In this environment, the Villa de la Santísima Trinidad stands out, as it was one of the first villages founded by the Spaniards in Cuba and an obligatory visit for thousands of tourists every year.
As a unique element in the region is the so-called Valle de los Ingenios (Sugarmills' Valley), a unique treasure of the development of the sugar industry in the country.
Certified as a World Heritage site by the United Nations Educational, Scientific and Cultural Organization (UNESCO) and located near the historic center of Trinidad-, the valley holds several dozen ruins of sugar mills, summer houses, barracks and other facilities related to sugar production.

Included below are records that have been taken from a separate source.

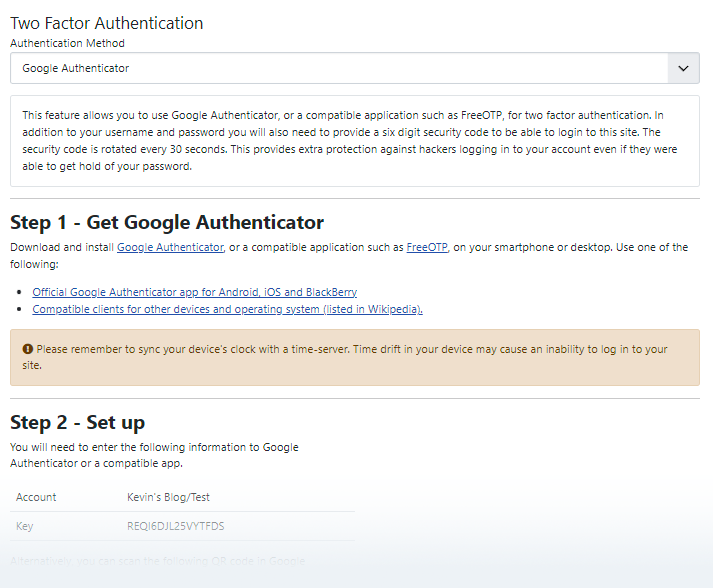The image size is (713, 588).
Task: Click the Two Factor Authentication title
Action: pyautogui.click(x=106, y=23)
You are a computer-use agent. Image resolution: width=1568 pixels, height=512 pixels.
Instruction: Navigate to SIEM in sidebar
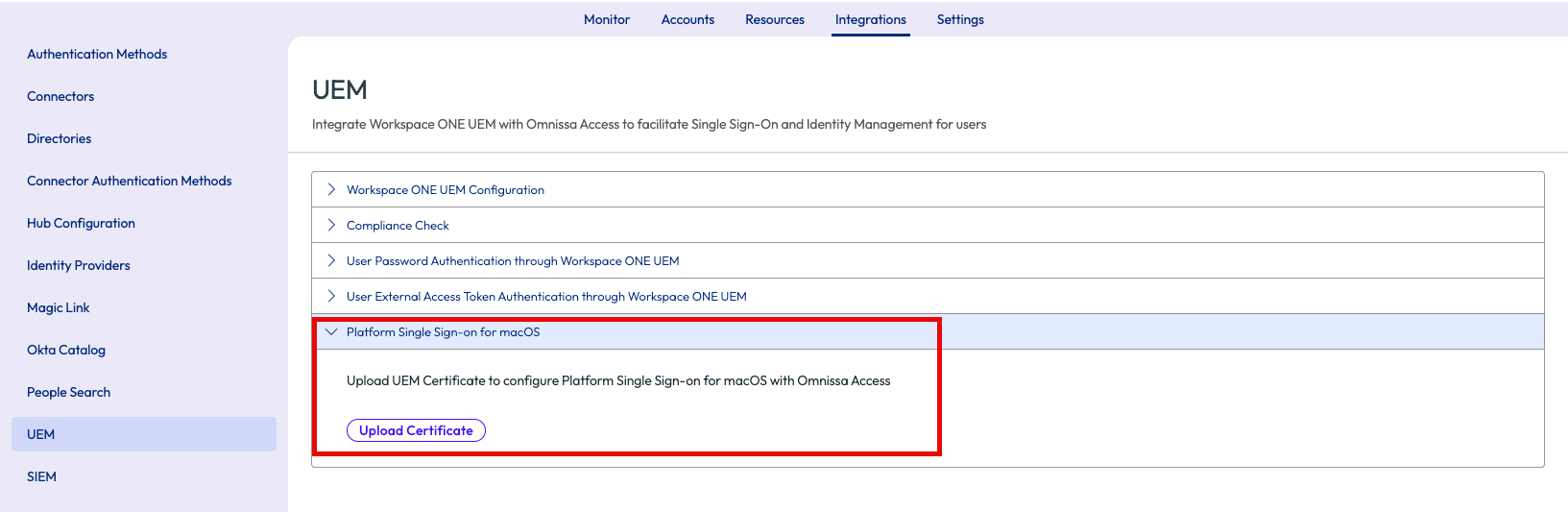[41, 476]
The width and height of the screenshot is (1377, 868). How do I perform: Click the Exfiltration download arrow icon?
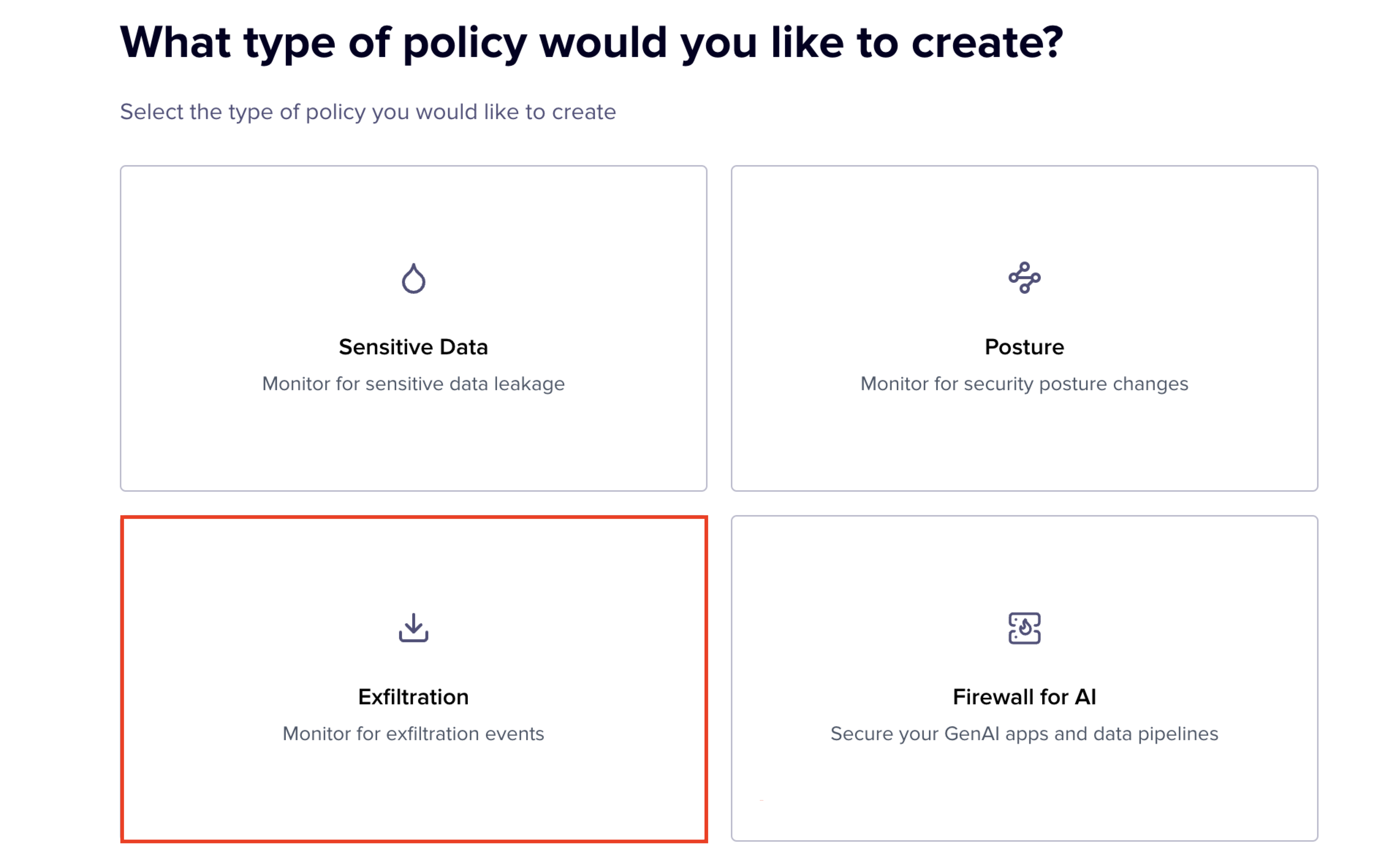tap(413, 628)
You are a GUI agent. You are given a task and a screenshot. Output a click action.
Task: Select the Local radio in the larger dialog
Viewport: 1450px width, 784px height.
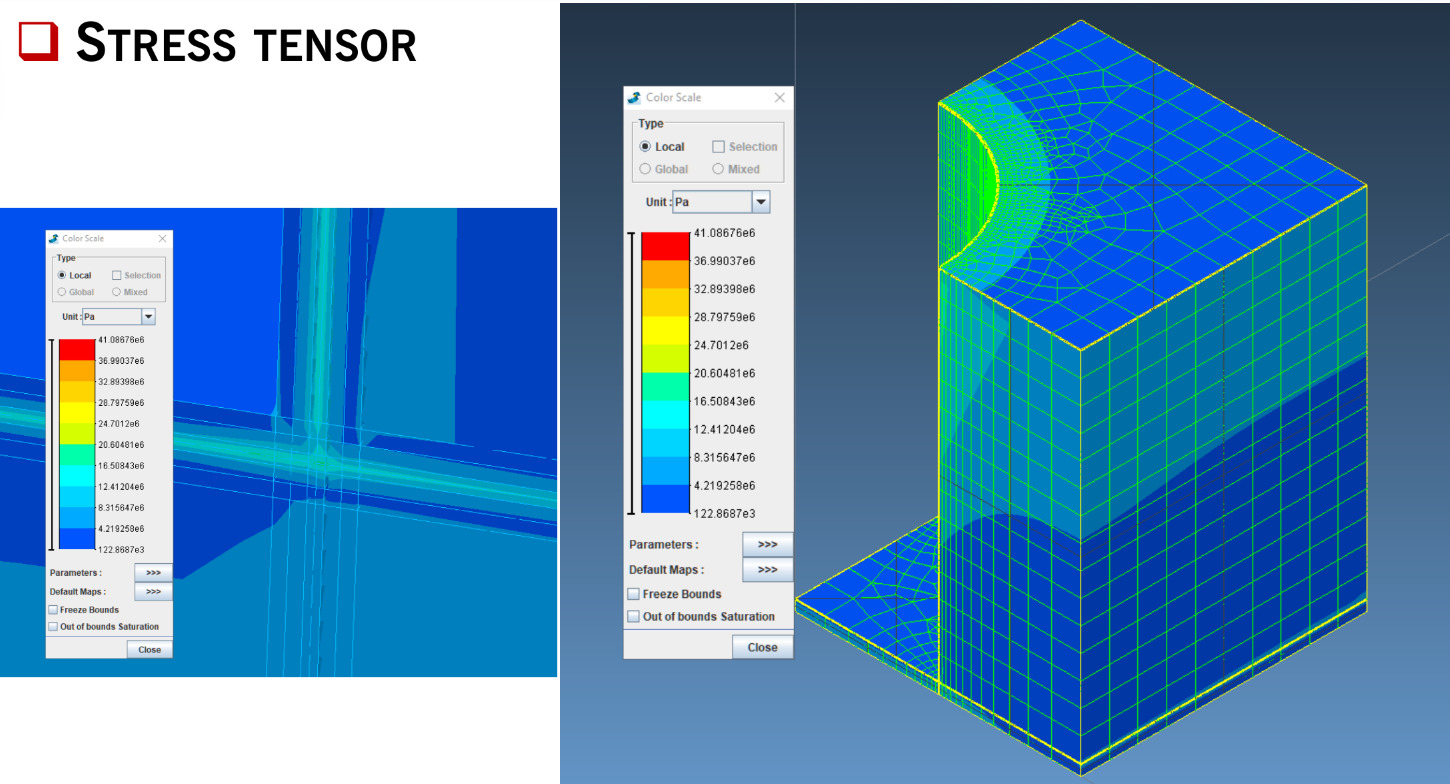coord(645,147)
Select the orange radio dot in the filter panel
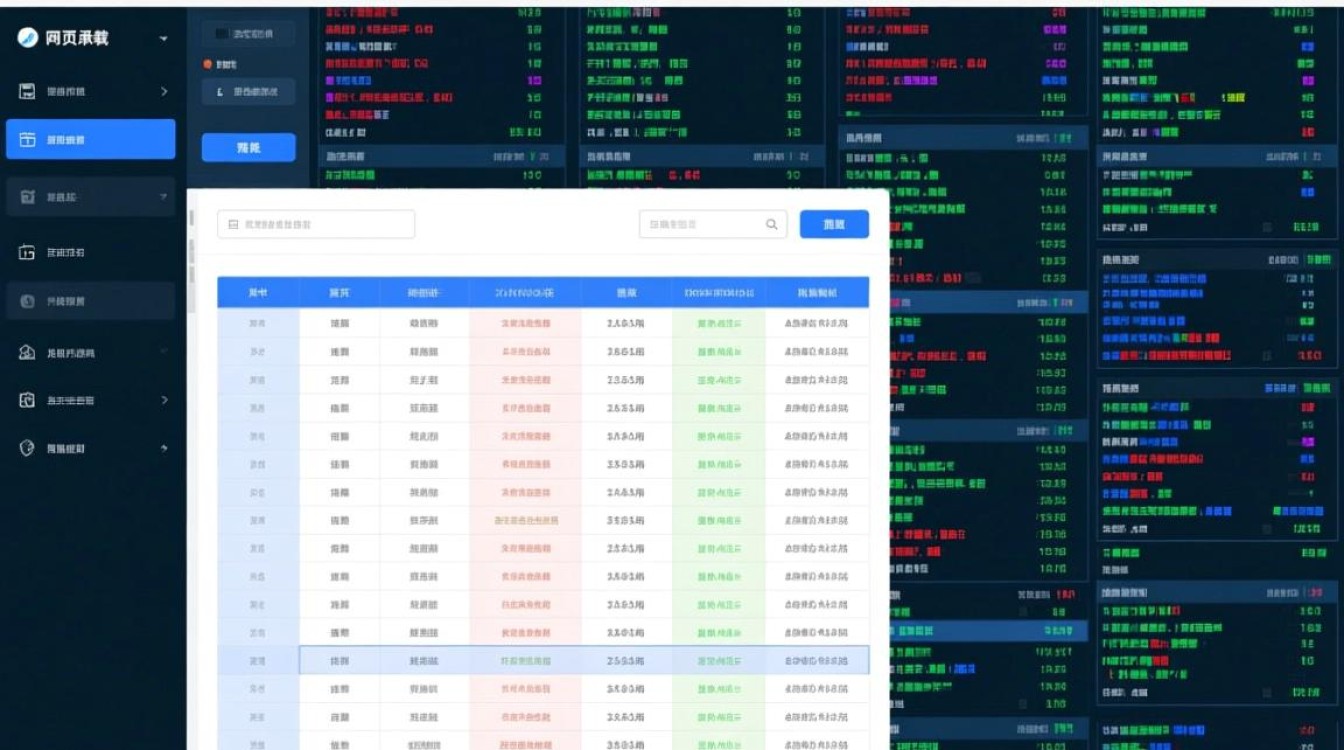 pyautogui.click(x=208, y=64)
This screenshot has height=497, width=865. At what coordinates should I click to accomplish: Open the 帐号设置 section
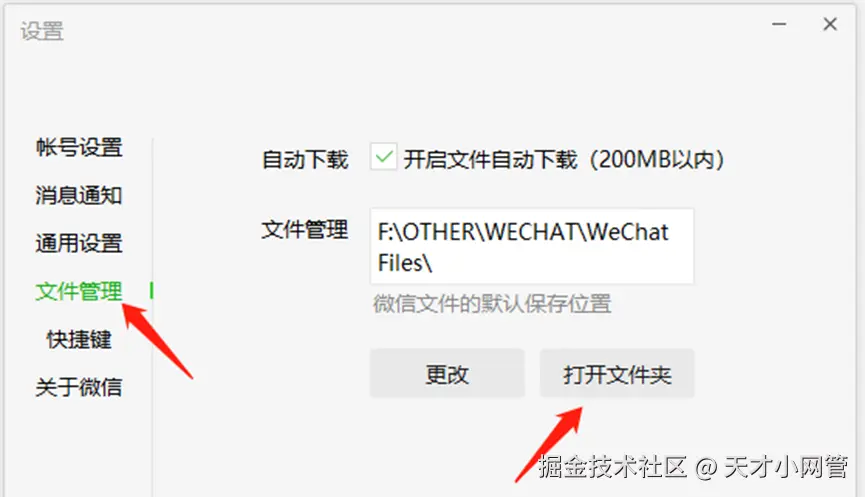tap(79, 147)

It is considered a living museum of the sugar industry in Cuba and it holds a monumental industrial architecture due to its dimensions and rich materials, together with unique examples of domestic constructions, known as houses-dwellings of the sugar mills, some of which have been well preserved to this day.
The sugar plantation system in the region of Trinidad left, in terms of material culture, especially built cultural heritage, 73 industrial archaeological sites, where the remains of architectural structures adapted to the functions and requirements of sugar production were reported, with a boiler house, purge house, alembic, warehouse, towers and wells, dams and cisterns, homes for masters and servants, infirmary and cemeteries.
As a sign of the boom in this economic activity, in 1827, Trinidad had 56 sugar mills, which used over 11,000 slaves as labor, for a total population of 28,700 inhabitants throughout the territory linked to that product.
The promotion of this activity found very favorable natural conditions in Valle de los Ingenios, with all the resources necessary for the industry, pristine forests, fertile lands and ports available to ship product.
Add to this the dynamic expansion of the slave trade since the late 18th century, thereby guaranteeing the necessary workforce for the development of the sugar industry.
The recovery of facilities, as part of restoration works, reached several farmhouses in Valle de los Ingenios, including Buena Vista, Guachinango, San Isidro de los Destiladeros, Guáimaro and Manaca Iznaga.
Italian architect and artist Daniel Dall'Aglio left his traces of mural paintings on several of the estates on the territory, some of which are undergoing restoration with the financial support of organizations such as UNESCO.
With all these elements, the history of the sugar industry in Cuba has one of its most faithful exponents in Trinidad, an unmatched complement to the many tourist attractions in what is also known as the Museum City of Cuba.